● Exercise details
What you give must be the lines from the one containing "Given: Click add-person" through the last line of the listing below, exactly, with nothing else and no pictures.

● Source data
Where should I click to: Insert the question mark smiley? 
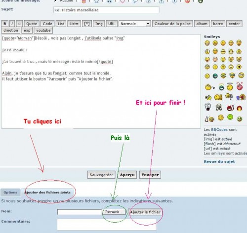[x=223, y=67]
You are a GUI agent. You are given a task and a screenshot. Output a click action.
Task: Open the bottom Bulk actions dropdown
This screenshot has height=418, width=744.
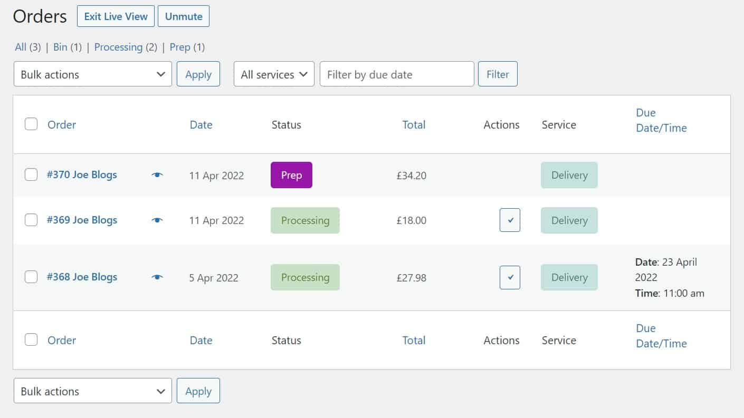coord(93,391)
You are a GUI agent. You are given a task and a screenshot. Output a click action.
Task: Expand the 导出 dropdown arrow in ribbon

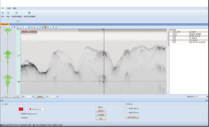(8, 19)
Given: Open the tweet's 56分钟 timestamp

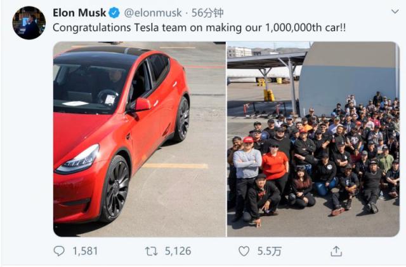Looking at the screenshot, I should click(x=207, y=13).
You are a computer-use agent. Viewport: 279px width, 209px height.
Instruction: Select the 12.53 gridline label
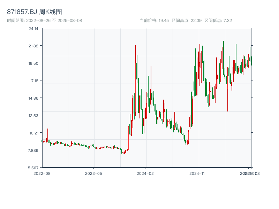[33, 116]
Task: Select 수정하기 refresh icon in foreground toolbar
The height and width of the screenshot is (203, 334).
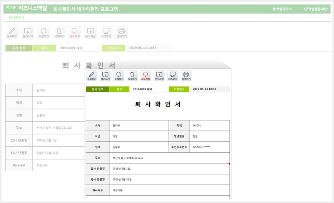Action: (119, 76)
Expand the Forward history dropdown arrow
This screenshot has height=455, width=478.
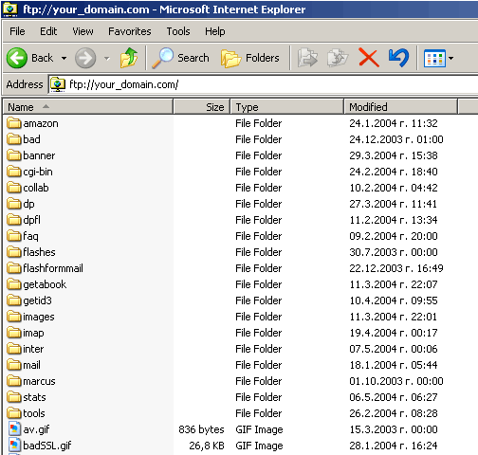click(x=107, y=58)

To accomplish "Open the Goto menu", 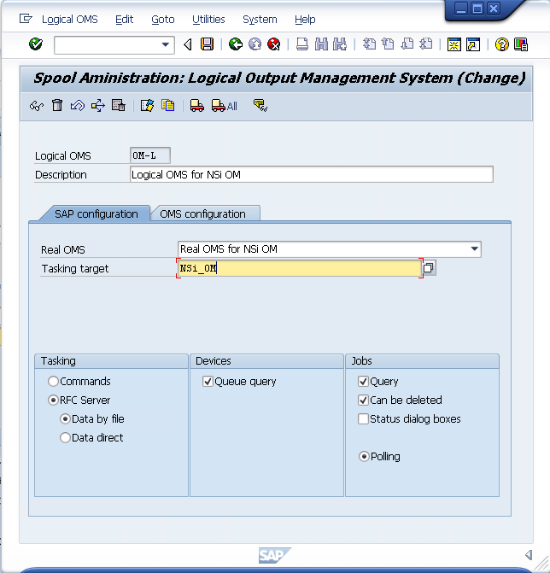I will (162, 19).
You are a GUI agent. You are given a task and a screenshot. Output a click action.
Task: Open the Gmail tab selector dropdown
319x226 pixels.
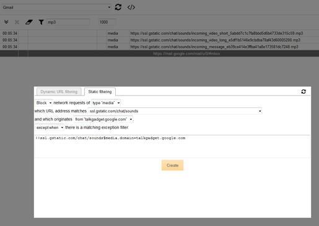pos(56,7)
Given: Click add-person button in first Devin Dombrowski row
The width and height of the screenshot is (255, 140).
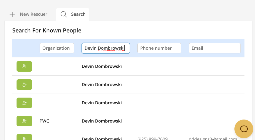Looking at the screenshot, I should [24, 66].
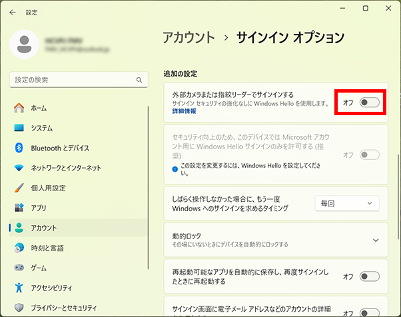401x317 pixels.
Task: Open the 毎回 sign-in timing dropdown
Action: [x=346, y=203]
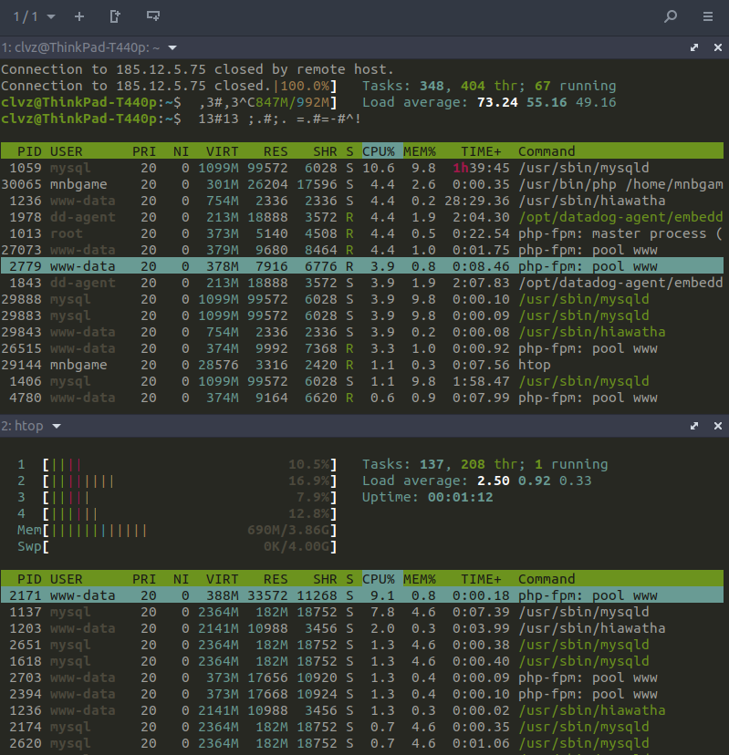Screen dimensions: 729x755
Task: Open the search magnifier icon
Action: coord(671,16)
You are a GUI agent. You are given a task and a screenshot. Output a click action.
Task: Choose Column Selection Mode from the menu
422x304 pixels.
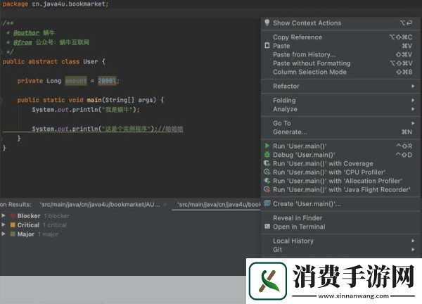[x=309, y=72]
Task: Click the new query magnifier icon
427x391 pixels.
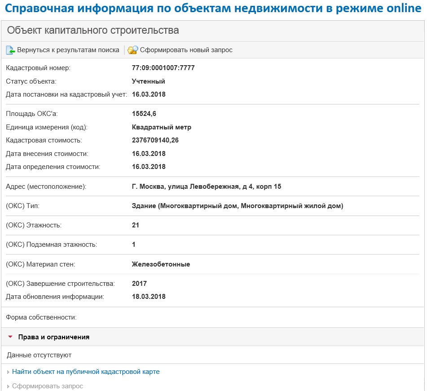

● Expected output
Given: Click add-person button in first Devin Dombrowski row
The width and height of the screenshot is (255, 140).
Looking at the screenshot, I should [24, 66].
401x317 pixels.
Task: Open the 毎回 sign-in timing dropdown
Action: [x=346, y=203]
Screen dimensions: 729x755
Task: Open the search magnifier icon
Action: coord(671,16)
You are a GUI agent. You are given a task and a screenshot. Output a click action.
Task: Choose Column Selection Mode from the menu
422x304 pixels.
[x=309, y=72]
Task: Click the new query magnifier icon
427x391 pixels.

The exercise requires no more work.